PASSAGE:
• • • • • • •
Returning to the body, preparing together. This is enacted through breath and bodywork shared by project contributors. By undertaking this work in this way, alongside visits with the land, we are redetermining the parameters of what is required to do this kind of work and opening up necessary space for building long-term relationships through modes that are specifically relevant to the project itself.

Respondents

Expanding the process and dialogue around Hair Prints, Tanya invited artists Camille Georgeson-Usher, Jennifer Van de Pol, and Duane Linklater and curator Toby Lawrence to participate as respondents. Alongside Ivanie Aubin-Malo and Mina Linklater, the group spent time in shared preparatory activities throughout Tanya’s residency.

Responses will be gradually installed in the gallery, as they are completed.

 

Hair Prints is presented as part of the 2023 series Wayfinders, the ones we breathe with.

Curated by Toby Lawrence

 

Generously supported by

 

Banner images: Tanya Lukin Linklater, Hair Prints (rehearsal documentation), 2023. With Ivanie Aubin-Malo at Open Space. Photos: Toby Lawrence (1) and Miles Giesbrecht (2 & 3). Jennifer Van de Pol and Toby Lawrence, Hair Prints Response and At the Ocean Shore, installation view, Open Space, Victoria, BC, 2023. Photo: Toby Lawrence (4).

Artists & Contributors

  • Tanya Lukin Linklater's performances, works for camera, installations, and writings cite Indigenous dance and visual art lineages, our structures of sustenance, and weather as an organizing force. She undertakes embodied inquiry and rehearsal in relation to scores and ancestral belongings in museums and elsewhere alongside dance artists, composers, and poets. Through collaboration, her work reckons with histories that affect Indigenous peoples’ lived experiences, (home)lands, and ideas. She continues to write in relation to what she has come to call felt structures.

    Her forthcoming and recent exhibitions include the 14th Gwangju Biennale, South Korea; Aichi Triennale, Japan; Art Gallery of Alberta, Edmonton; Art Gallery of Ontario, Toronto; Catriona Jeffries, Vancouver; Chicago Architecture Biennial; Contemporary Art Gallery, Vancouver; Crystal Bridges Museum of American Art, Bentonville; Heard Museum, Phoenix; Jan Kaps, Cologne; La Biennale de Montréal; National Gallery of Canada, Ottawa; Oakville Galleries, Ontario; New Museum Triennial, New York; Remai Modern, Saskatoon; San Francisco Museum of Modern Art; Toronto Biennial of Art; and Winnipeg Art Gallery.
• • • • • • •
SUPPLIED INFORMATION:

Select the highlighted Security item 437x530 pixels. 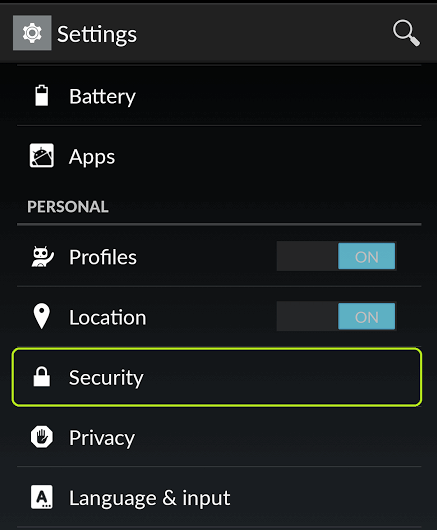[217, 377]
• • • • • • •
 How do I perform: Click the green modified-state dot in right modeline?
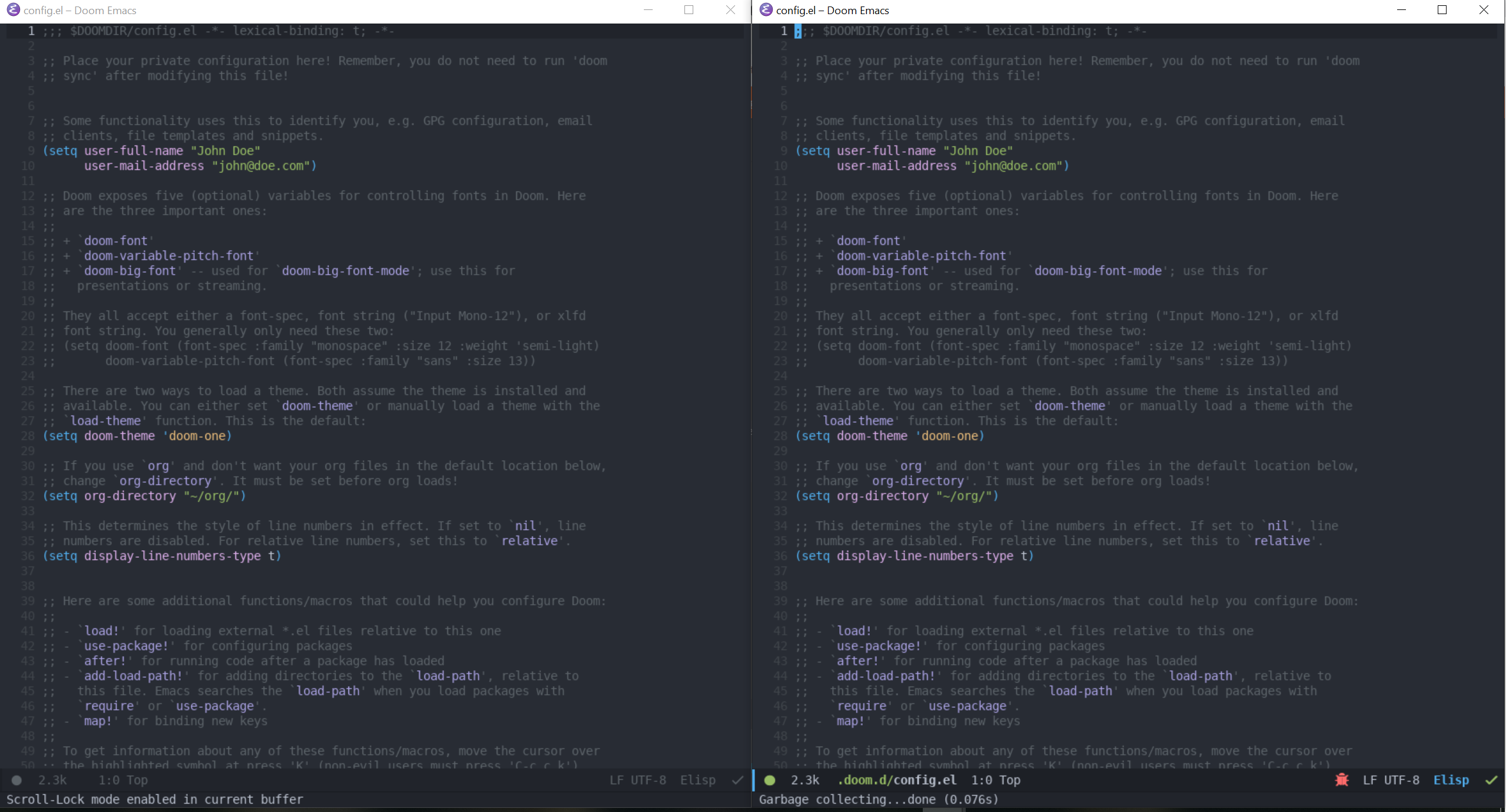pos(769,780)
• • • • • • •
WORK INSTRUCTIONS:
(1) From the Hair Prints text, transcribe the part that opens with the words containing "Expanding the process" and closes with "we breathe with.".
(2) Sum up the Hair Prints text in two sentences.
(3) Answer these questions using the Hair Prints text.
(a) Which 2023 series is Hair Prints part of?
(b) Where were the works by Jennifer Van de Pol and Toby Lawrence shown in the installation view?
(c) What name has Tanya Lukin Linklater come to use for what she continues to write about?

EXERCISE RESULTS:
(1)
Expanding the process and dialogue around Hair Prints, Tanya invited artists Camille Georgeson-Usher, Jennifer Van de Pol, and Duane Linklater and curator Toby Lawrence to participate as respondents. Alongside Ivanie Aubin-Malo and Mina Linklater, the group spent time in shared preparatory activities throughout Tanya’s residency.

Responses will be gradually installed in the gallery, as they are completed.

 

Hair Prints is presented as part of the 2023 series Wayfinders, the ones we breathe with.

(2) Hair Prints, presented in the 2023 series Wayfinders, the ones we breathe with and curated by Toby Lawrence, centers on breath and bodywork shared by project contributors alongside visits with the land. Tanya invited artists Camille Georgeson-Usher, Jennifer Van de Pol, and Duane Linklater and curator Toby Lawrence to act as respondents, and their responses will be installed in the gallery as they are completed.

(3)
(a) Wayfinders, the ones we breathe with
(b) Open Space, Victoria, BC
(c) Felt structures